▶ EXERCISE INSTRUCTIONS
Each line below needs to be repeated precisely as it is.

▶ EXERCISE INPUTS

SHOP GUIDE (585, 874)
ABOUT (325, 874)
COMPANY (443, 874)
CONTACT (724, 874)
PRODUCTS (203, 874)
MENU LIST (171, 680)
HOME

▶ SOLUTION TO THE PROBLEM
SHOP GUIDE (585, 874)
ABOUT (325, 874)
COMPANY (443, 874)
CONTACT (724, 874)
PRODUCTS (203, 874)
MENU LIST (171, 680)
HOME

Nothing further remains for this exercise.